Pakistani politician

Punjab Assembly Lahore

Mian Marghoob Ahmad is a Pakistani politician who had been a Member of the Provincial Assembly of the Punjab, from June 2013 to May 2018 and from August 2018 to January 2023. He had been a member of the National Assembly of Pakistan from 2008 to 2013.

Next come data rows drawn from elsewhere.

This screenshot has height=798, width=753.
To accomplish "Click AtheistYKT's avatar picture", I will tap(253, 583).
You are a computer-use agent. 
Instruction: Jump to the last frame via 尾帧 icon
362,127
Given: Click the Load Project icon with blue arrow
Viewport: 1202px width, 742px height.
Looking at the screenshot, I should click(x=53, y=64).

==Early life and education==
He was born on 1 January 1959 in Lahore.

He has completed graduation.

==Political career==
He was elected to the National Assembly of Pakistan from Constituency NA-121 (Lahore-IV) as a candidate of Pakistan Muslim League (N) (PML-N) in the 2008 Pakistani general election. He received 72,227 votes and defeated Aurangzeb Shaafi Burki, a candidate of Pakistan Peoples Party (PPP). In the same election, he ran for the seat of the Provincial Assembly of the Punjab as an independent candidate from Constituency PP-151 (Lahore-XV) but was unsuccessful. He received 7 votes and lost the seat to Ijaz Ahmed Khan, a candidate of PML-N.

He ran for the seat of the National Assembly as an independent candidate from Constituency NA-121 (Lahore-IV) in the 2013 Pakistani general election but was unsuccessful. He received 555 votes and lost the seat to Mehr Ishtiaq Ahmed.

He was elected to the Provincial Assembly of the Punjab from Constituency PP-150 (Lahore-XIV) Lahore as a candidate of PML-N in by-polls held in August 2013. He received 18,870 votes and defeated Mehr Wajid Azim, a candidate of Pakistan Tehreek-e-Insaf (PTI).

He was re-elected to Provincial Assembly of the Punjab as a candidate of PML-N from Constituency PP-149 (Lahore-VI) in the 2018 Pakistani general election.